PROBLEM TO SOLVE ▸ Go through the records and count every line that holds "computer". Only the number belongs in the reply.

Dataset entries:

..............................

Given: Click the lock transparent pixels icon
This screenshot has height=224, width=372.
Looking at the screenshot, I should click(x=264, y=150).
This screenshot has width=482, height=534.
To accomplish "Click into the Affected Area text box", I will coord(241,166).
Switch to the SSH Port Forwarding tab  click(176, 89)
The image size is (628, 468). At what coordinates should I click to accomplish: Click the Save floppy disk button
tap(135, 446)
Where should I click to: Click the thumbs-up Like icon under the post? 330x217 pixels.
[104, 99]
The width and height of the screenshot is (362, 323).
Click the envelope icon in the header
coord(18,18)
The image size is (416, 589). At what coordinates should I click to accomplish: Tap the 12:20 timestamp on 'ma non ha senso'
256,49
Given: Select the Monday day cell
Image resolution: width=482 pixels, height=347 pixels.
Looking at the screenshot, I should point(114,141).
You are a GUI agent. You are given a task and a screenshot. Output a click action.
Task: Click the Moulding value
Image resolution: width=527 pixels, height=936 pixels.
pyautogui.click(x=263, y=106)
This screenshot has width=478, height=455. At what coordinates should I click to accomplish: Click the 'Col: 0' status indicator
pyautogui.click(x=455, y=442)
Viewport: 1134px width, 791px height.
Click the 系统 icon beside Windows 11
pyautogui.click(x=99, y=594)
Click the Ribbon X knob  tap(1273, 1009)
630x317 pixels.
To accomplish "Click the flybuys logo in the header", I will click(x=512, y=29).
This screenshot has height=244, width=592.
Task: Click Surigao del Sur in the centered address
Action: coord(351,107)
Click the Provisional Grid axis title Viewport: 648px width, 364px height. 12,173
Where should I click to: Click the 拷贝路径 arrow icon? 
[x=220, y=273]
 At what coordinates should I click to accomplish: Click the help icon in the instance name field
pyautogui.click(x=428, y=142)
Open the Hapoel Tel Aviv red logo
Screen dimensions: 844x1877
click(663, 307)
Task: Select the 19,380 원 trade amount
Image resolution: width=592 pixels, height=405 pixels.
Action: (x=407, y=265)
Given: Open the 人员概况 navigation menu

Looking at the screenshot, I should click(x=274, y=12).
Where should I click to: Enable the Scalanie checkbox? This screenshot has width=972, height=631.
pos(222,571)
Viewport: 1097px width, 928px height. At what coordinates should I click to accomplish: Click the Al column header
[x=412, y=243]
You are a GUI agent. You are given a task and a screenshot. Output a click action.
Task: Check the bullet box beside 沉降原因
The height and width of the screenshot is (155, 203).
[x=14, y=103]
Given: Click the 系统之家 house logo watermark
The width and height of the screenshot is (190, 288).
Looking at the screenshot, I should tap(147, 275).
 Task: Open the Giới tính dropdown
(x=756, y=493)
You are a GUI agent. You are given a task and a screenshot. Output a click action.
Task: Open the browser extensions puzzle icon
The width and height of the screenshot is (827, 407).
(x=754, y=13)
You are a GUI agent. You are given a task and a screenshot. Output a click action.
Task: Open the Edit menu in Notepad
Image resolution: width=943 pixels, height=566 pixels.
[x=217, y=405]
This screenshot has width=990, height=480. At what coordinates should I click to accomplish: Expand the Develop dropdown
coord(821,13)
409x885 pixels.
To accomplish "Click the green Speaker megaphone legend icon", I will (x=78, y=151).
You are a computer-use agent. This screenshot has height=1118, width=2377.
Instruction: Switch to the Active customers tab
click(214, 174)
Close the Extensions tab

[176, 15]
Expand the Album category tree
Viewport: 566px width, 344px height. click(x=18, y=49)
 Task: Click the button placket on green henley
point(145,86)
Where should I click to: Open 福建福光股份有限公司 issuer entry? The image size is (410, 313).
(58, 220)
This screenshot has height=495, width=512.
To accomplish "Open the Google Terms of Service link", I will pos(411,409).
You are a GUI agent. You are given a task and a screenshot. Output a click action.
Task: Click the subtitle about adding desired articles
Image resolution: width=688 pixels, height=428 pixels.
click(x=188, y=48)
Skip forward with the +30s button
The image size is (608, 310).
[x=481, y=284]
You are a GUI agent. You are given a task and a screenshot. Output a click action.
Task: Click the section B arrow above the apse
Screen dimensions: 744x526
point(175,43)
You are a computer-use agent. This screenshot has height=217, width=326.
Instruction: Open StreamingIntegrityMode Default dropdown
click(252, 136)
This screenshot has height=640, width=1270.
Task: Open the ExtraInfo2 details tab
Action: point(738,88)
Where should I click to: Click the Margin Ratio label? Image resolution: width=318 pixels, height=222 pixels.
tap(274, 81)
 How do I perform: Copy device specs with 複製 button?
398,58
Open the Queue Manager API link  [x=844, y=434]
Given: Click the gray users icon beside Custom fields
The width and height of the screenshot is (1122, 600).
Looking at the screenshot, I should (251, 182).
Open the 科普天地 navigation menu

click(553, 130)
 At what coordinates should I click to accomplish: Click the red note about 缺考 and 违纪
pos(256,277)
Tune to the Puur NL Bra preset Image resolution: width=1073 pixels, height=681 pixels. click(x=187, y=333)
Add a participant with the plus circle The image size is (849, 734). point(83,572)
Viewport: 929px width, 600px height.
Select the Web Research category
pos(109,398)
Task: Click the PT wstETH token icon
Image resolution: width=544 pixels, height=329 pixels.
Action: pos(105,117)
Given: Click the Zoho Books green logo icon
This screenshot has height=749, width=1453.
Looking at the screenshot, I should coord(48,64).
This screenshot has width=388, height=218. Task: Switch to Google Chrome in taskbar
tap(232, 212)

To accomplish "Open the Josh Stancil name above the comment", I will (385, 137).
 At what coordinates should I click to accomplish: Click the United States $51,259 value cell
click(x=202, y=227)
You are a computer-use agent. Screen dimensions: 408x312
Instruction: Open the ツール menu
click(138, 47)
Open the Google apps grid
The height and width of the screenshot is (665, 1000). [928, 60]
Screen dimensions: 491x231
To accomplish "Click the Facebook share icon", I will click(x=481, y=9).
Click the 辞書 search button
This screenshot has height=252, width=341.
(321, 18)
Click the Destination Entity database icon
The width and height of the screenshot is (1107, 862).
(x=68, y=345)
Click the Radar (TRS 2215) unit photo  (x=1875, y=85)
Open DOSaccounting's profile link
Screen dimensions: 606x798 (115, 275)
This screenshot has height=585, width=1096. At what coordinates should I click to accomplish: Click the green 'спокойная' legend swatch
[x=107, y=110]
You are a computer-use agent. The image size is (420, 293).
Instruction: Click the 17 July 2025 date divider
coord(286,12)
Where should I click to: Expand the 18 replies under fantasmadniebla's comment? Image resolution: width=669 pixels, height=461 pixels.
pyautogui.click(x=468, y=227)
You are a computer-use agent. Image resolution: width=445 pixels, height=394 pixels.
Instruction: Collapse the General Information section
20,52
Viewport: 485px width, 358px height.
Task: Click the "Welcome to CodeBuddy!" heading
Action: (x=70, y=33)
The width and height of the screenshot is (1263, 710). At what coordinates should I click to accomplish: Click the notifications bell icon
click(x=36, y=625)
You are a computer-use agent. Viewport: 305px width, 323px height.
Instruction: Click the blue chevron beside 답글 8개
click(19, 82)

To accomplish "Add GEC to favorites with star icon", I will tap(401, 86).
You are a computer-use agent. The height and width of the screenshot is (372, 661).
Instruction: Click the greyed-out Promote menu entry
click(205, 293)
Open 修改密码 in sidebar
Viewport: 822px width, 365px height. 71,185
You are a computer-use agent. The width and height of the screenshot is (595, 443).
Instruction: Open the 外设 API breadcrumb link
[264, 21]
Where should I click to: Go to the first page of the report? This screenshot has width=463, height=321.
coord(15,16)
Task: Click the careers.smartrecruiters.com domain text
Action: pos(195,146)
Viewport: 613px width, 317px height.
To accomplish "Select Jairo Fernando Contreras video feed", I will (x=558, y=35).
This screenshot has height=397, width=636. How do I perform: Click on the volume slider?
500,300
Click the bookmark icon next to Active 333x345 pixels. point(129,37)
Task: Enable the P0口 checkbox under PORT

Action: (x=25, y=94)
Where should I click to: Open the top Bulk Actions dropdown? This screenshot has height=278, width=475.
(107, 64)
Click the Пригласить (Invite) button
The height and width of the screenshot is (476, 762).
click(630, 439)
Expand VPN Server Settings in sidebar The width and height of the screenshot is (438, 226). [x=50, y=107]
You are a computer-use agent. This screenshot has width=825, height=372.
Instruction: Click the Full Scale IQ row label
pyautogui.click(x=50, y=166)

..............................

ANSWER TO THE PROBLEM ▸ 9